Bank failures are wakeup call to address widespread bank board governance deficiencies

A person walks by the First Republic Bank headquarters on March 13, 2023 in San Francisco, California. First Republic shares lost over 60 percent on Monday even after regulators took actions Sunday evening to backstop all depositors in failed Silicon Valley Bank and Signature Bank and offer additional funding to other troubled institutions. (Photo by Justin Sullivan/Getty Images)

First Republic Bank, the 14th largest U.S. bank ($213 billion in assets as of the end of 2022), saw its shares decline by 75 percent at one point last week over concerns about Silicon Valley Bank (SVB) and Signature Bank. 

While First Republic’s problems are a bit different from the two recent bank failures, the concern over its survivability was great enough that a group of other large banks rushed in to inject an additional $30 billion in the bank to calm markets and depositors. Its plight represents an opportunity to examine the composition and expertise of this bank’s board risk committee, arguably the most important governance mechanism of any bank to ensure prudent risks are being taken. 

First Republic, as is the case of both SVB and Signature, is not subject to the heightened regulatory scrutiny imposed on banks that have over $250 billion in assets. Those largest institutions must abide by so-called heightened expectations for risk governance, which includes expectations of board responsibilities. 

Among them, boards are to engage in “credible challenge” with management to ensure that risks taken by the organization are well understood and properly assessed. I’ve seen board risk committee members at large financial institutions that didn’t survive the 2008 crisis that were passive, disengaged and otherwise uninterested in risk management.  

For First Republic, the composition and expertise of their board risk committee is notable. First Republic has five board committees: Audit, Compensation, Governance and Nominating, Enterprise Risk Management (ERM), and Information Security and Technology. Of interest, the ERM Committee is the smallest of the five, with only three members. 


The Compensation and Information Security and Technology Committees each have six members, the Governance and Nominating Committee has four members, as does the Audit Committee. In addition to the ERM Committee’s small size, none of the three members have direct banking risk management experience; their backgrounds are in health care, venture capital and academia, though they each are highly accomplished in their respective fields. 

First Republic does have an outside special adviser to the ERM Committee, but that does not obviate the board’s responsibility to dig into the roots of complex risk issues. Does it seem right that a bank as large as First Republic that is causing sizable market gyrations to have this representation for ostensibly their most important risk oversight body? Does it further make sense that the Compensation Committee has twice the number of board members as the ERM Committee? 

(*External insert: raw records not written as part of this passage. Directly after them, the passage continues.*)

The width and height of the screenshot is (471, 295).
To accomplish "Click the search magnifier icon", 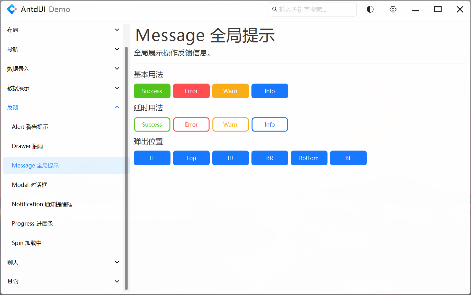I will 275,9.
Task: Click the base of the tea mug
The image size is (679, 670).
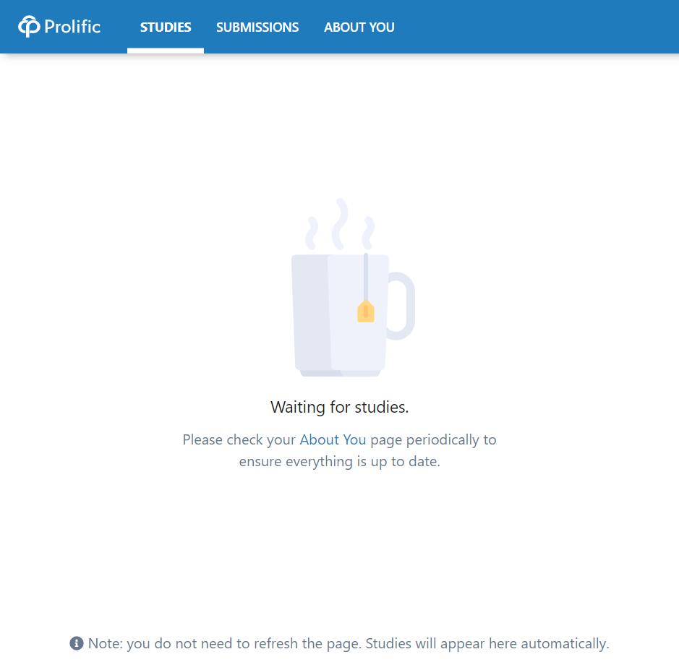Action: (340, 373)
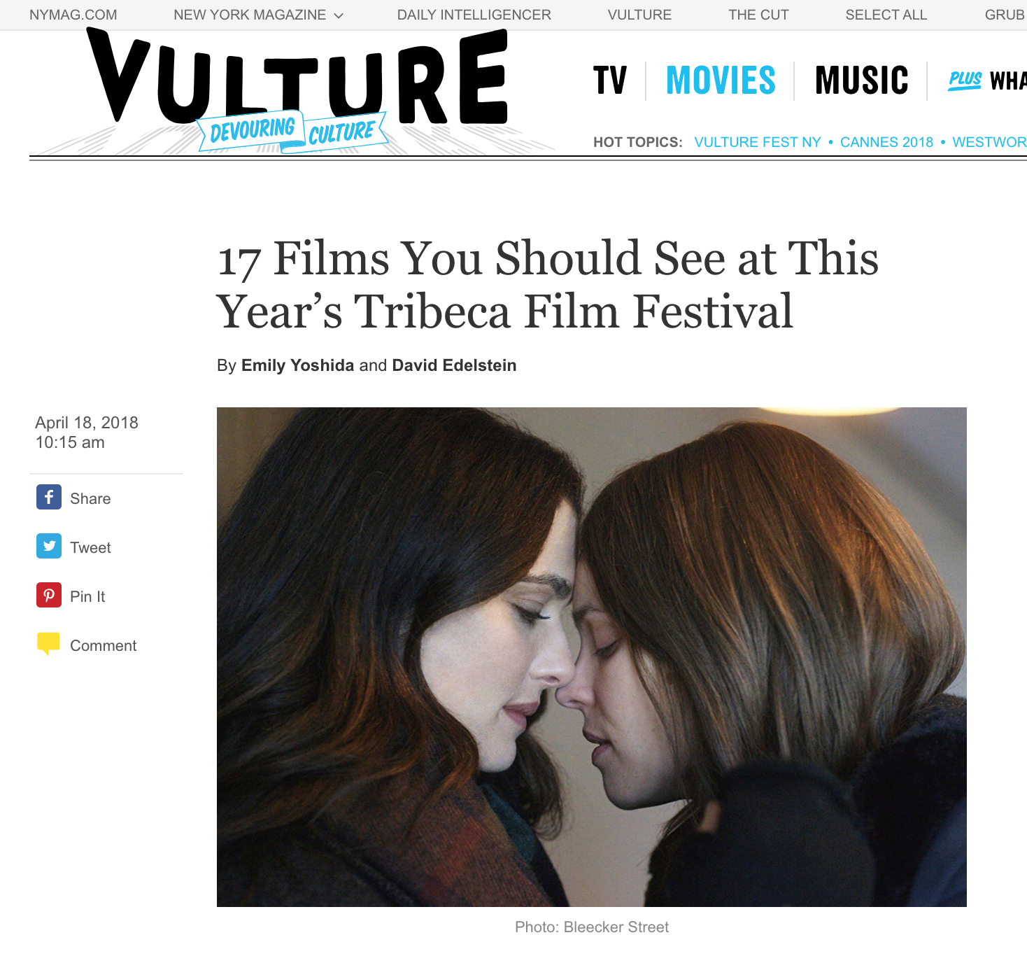Go to the Music section
This screenshot has width=1027, height=956.
pyautogui.click(x=862, y=80)

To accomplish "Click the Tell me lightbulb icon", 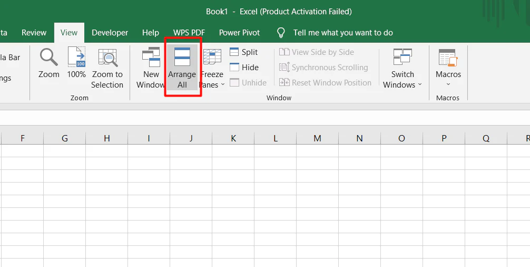I will click(281, 33).
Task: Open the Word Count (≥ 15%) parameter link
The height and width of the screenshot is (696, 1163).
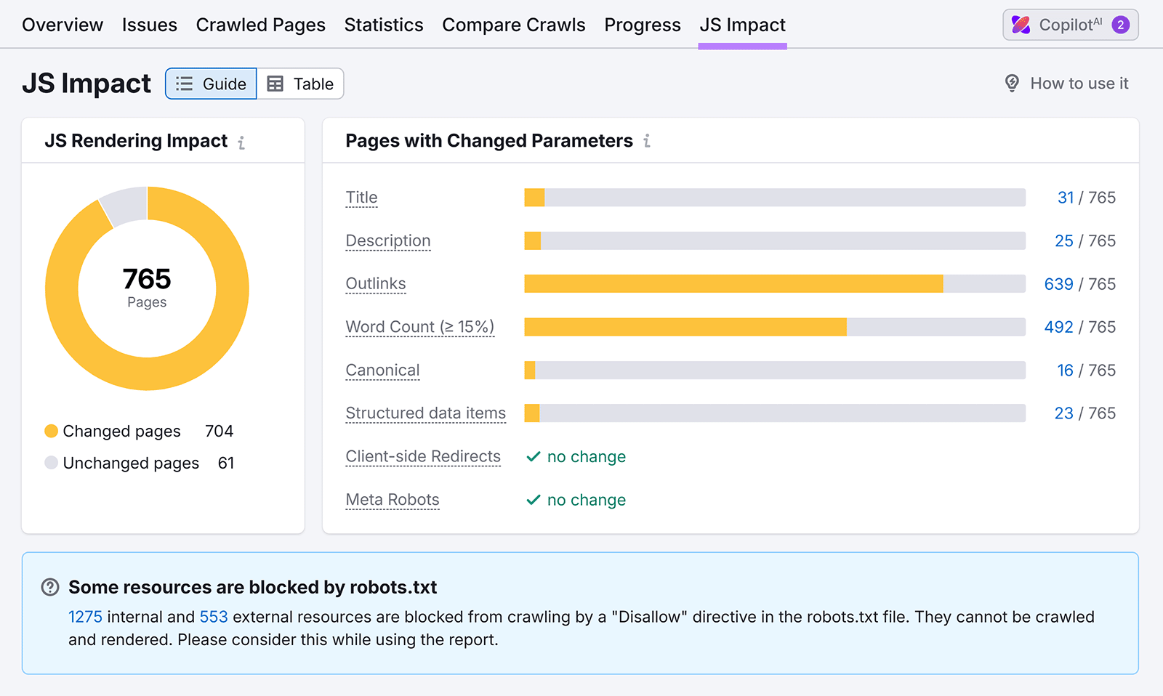Action: point(419,327)
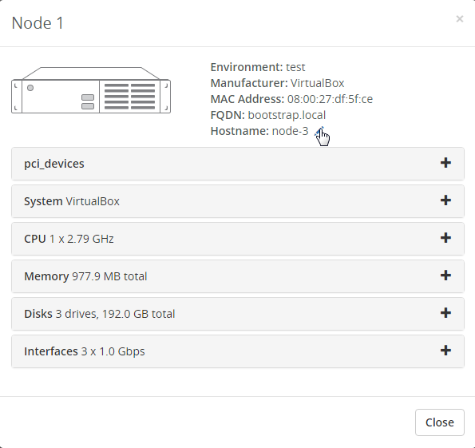Expand the CPU 1 x 2.79 GHz section
Viewport: 475px width, 448px height.
[x=238, y=239]
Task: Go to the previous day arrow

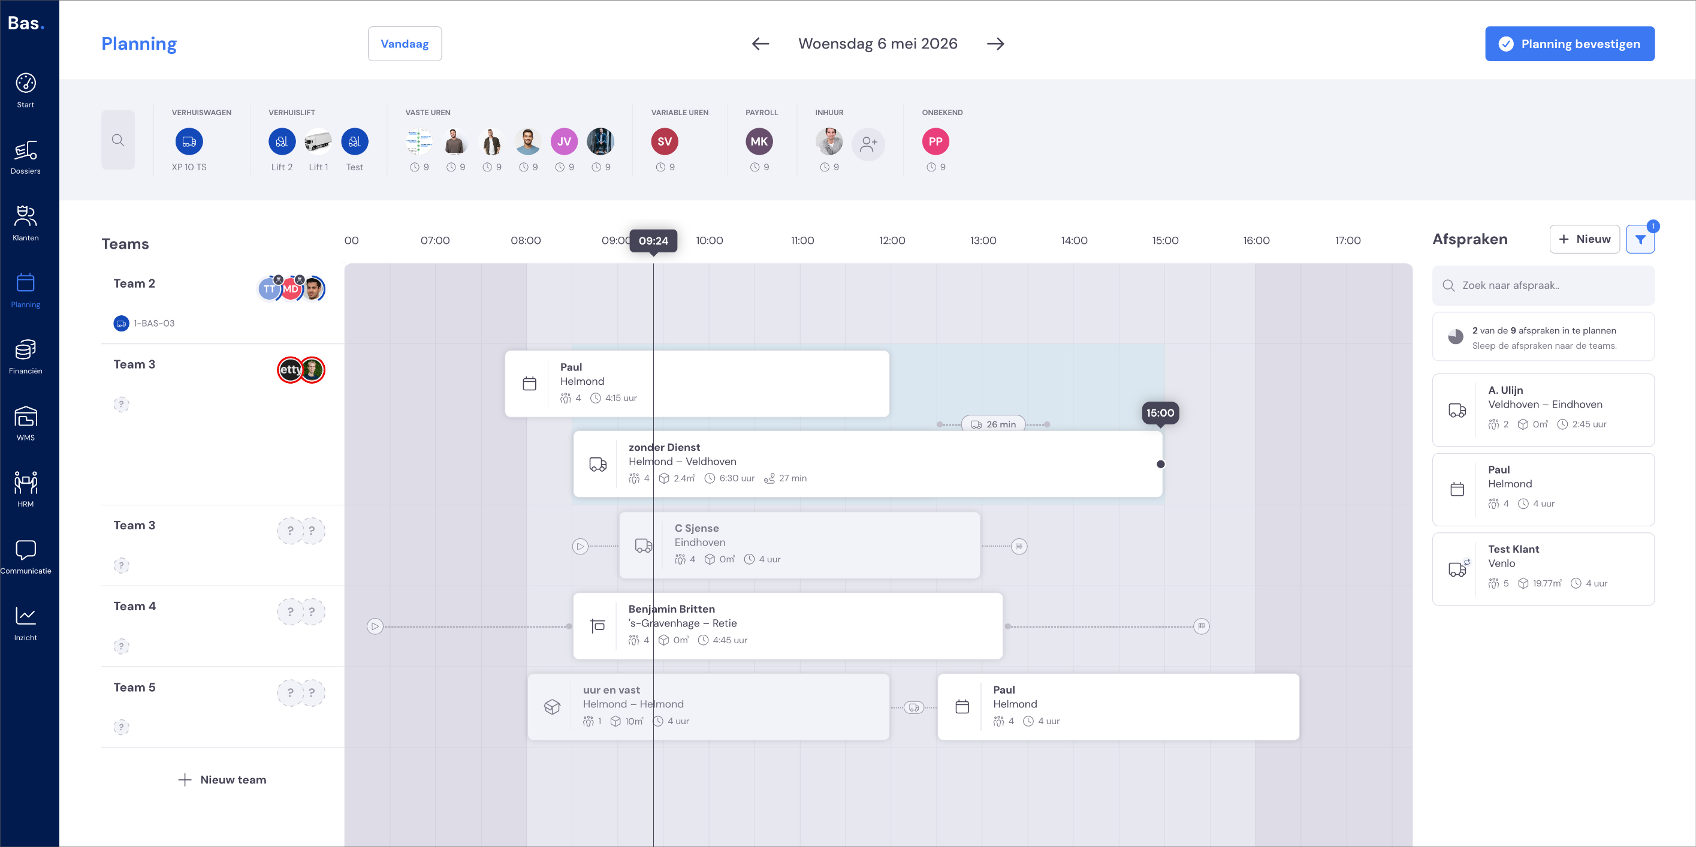Action: tap(760, 44)
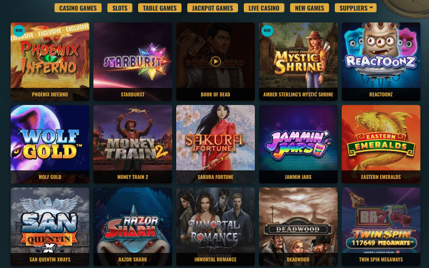Click the NEW! badge on Mystic Shrine

[x=267, y=31]
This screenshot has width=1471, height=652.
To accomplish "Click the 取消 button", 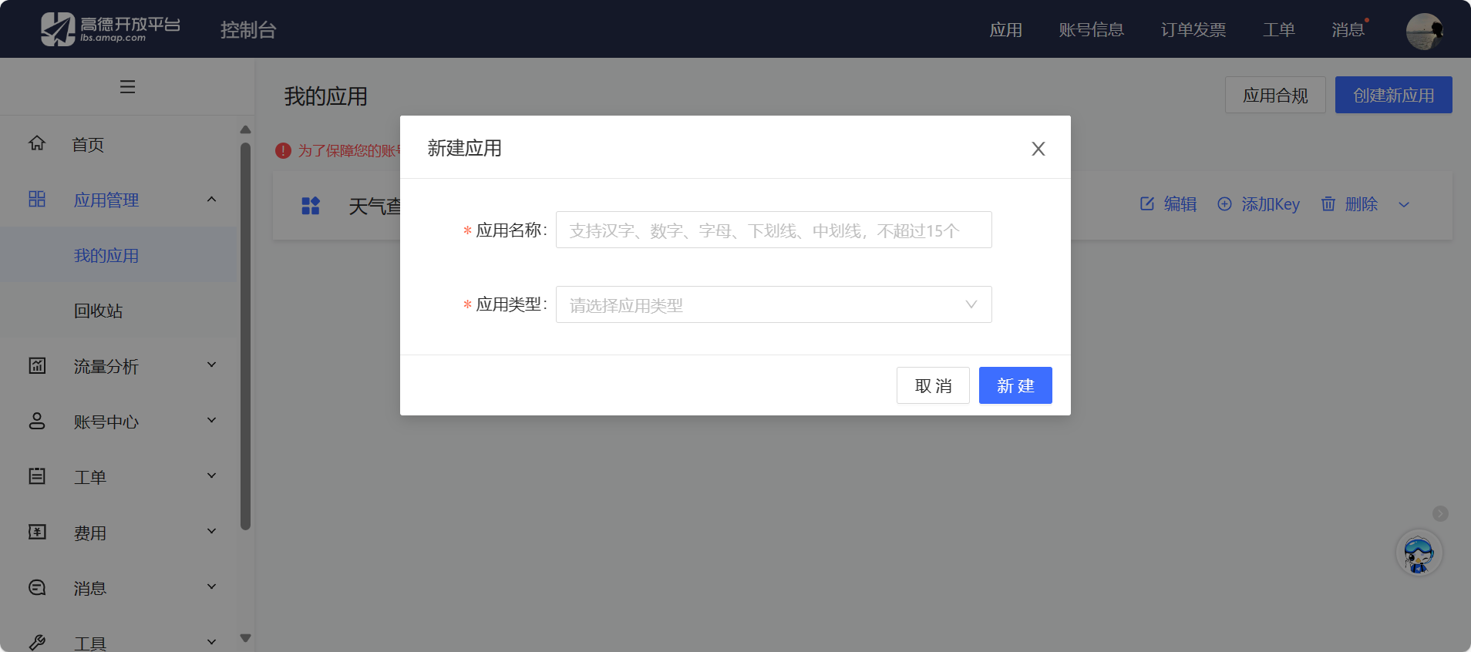I will [x=933, y=385].
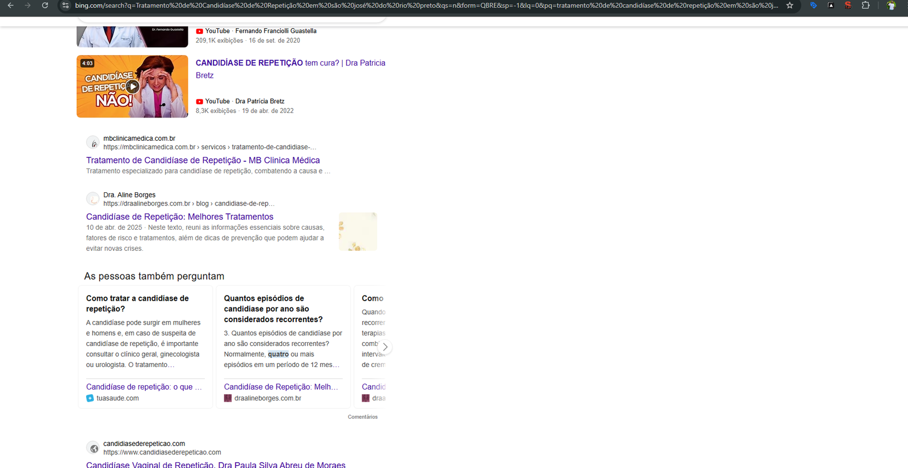The image size is (908, 468).
Task: Open 'Candidíase de Repetição: Melhores Tratamentos' result
Action: (x=180, y=217)
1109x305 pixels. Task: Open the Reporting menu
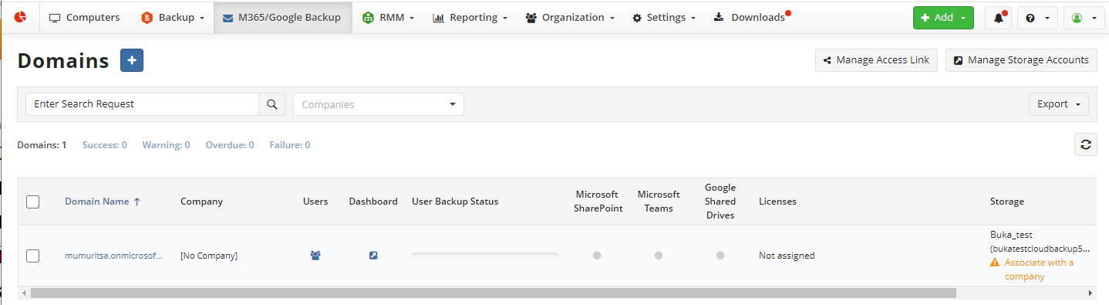tap(470, 17)
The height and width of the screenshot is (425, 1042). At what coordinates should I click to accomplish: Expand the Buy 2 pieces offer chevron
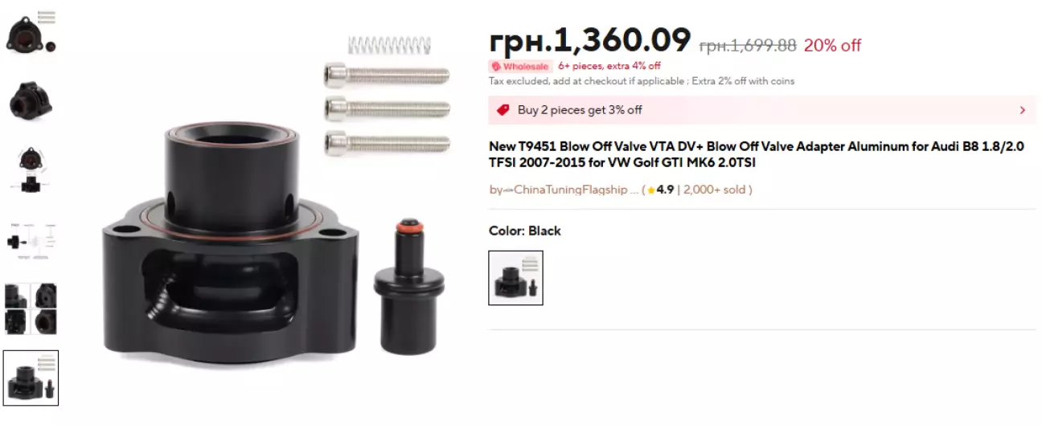click(x=1022, y=110)
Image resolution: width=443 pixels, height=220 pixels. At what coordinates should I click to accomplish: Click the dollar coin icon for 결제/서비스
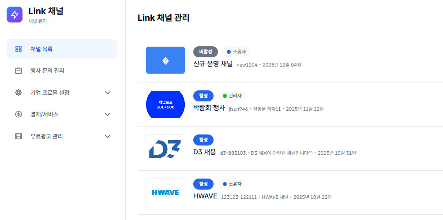click(x=19, y=114)
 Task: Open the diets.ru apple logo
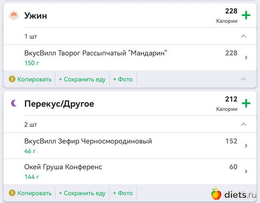coord(216,194)
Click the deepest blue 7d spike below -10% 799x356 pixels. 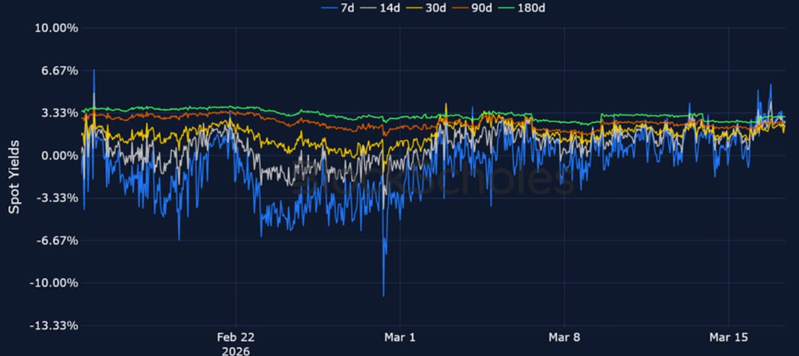point(384,294)
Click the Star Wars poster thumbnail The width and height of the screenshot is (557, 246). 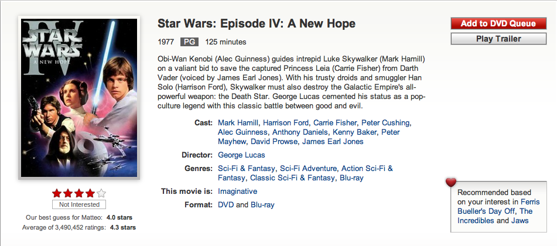(x=78, y=97)
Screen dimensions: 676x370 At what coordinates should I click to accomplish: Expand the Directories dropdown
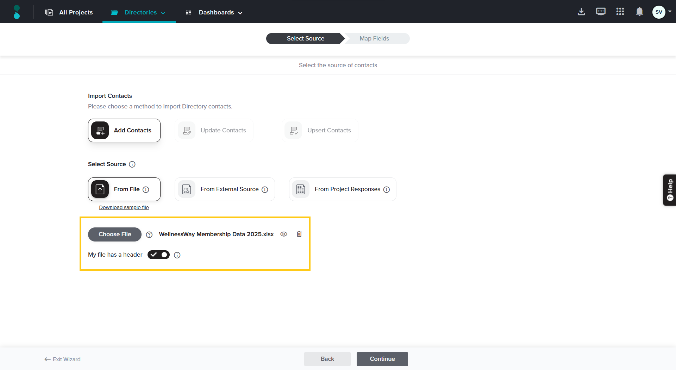pyautogui.click(x=139, y=13)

First Republic is not alone in having boards that have limited direct risk management experience. Most banks have few such members, and that is a significant gap in the sector. 

Thousands of pages of bank legislation and regulation after 2008 have not prevented major banking risk events. Think of JP Morgan’s London Whale event, the Wells Fargo Retail banking scandalCredit Suisse and ArchegosCitigroup and its Revlon loan event and now these bank failures, and clearly regulation is not always the answer to ensuring banks are effectively managing their risks. 

We need to add some teeth to bank regulatory requirements for boards that ensure not only that board risk committees are of sufficient size but also that committee members either possess the requisite experience or are being rigorously trained in risk management practices on an annual basis.  

There seems to be some confusion at times between risk and audit functions from observers outside the industry. And while audit is critically important, the diversity and complexity of risks require a very different set of skills, balanced between quantitative and qualitative. 

Bank board members need to be prepared to ask the tough questions of management, and the only way they can do that is to have a baseline knowledge of key risks, their measurement and management commensurate with the size and complexity of the bank. These latest bank failures should be a wake-up call to finally fix one of the biggest gaping holes in banking corporate governance.

Clifford Rossi, Ph.D, is professor-of-the-practice and executive-in-residence at the Robert H. Smith School of Business at the University of Maryland.